▶

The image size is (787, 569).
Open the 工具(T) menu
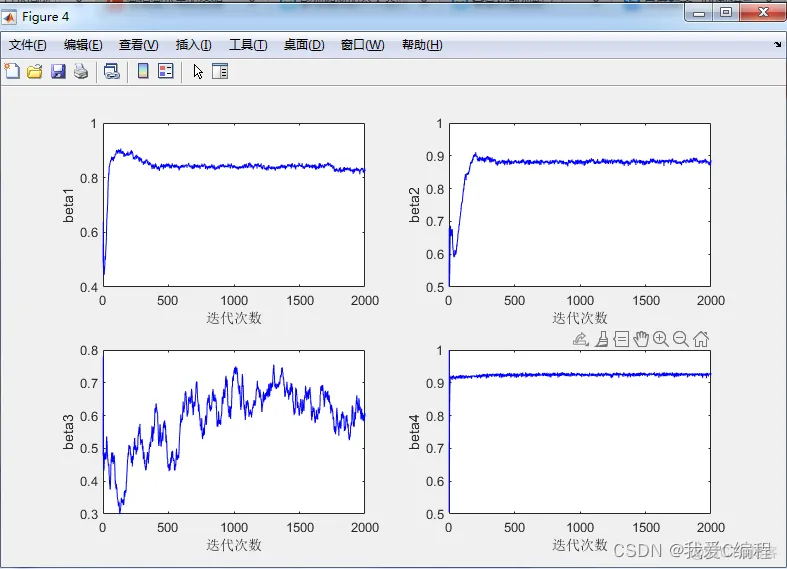point(248,45)
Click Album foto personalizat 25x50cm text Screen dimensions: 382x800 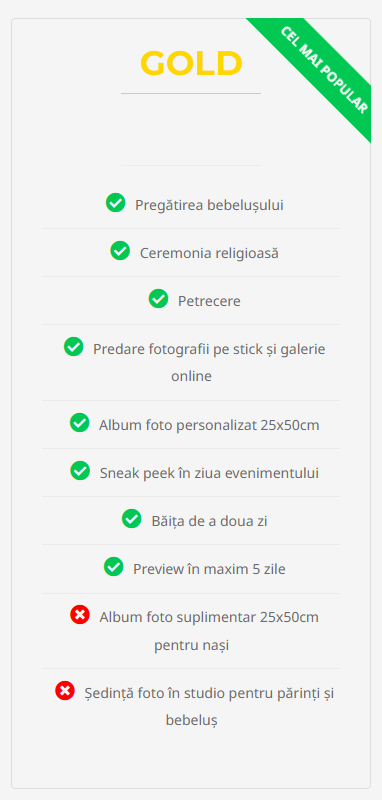(209, 425)
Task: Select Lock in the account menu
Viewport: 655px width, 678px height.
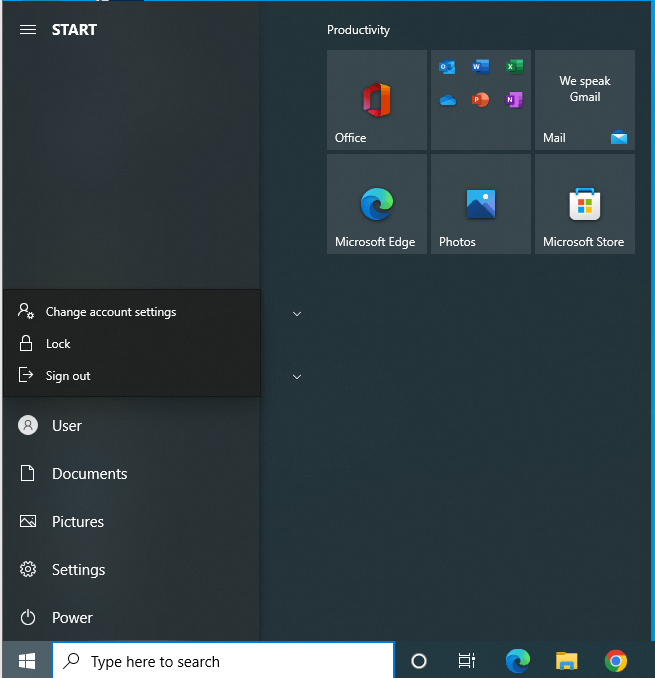Action: point(58,344)
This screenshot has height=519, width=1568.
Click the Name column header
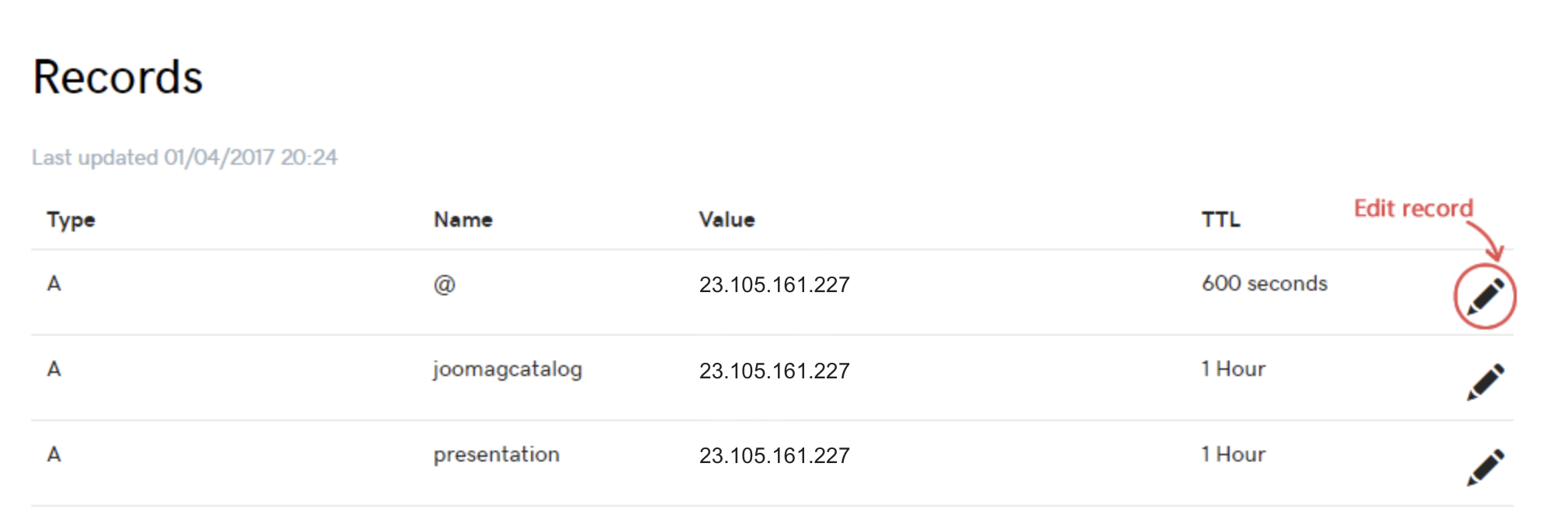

◀

WHAT IS EXPECTED:
Where the line with "This screenshot has height=519, width=1568." appears, begin there and transcribe exactly through the last line of the data, leaving all pictures aside.

SOLUTION TO THIS PROBLEM:
This screenshot has height=519, width=1568.
Click the Name column header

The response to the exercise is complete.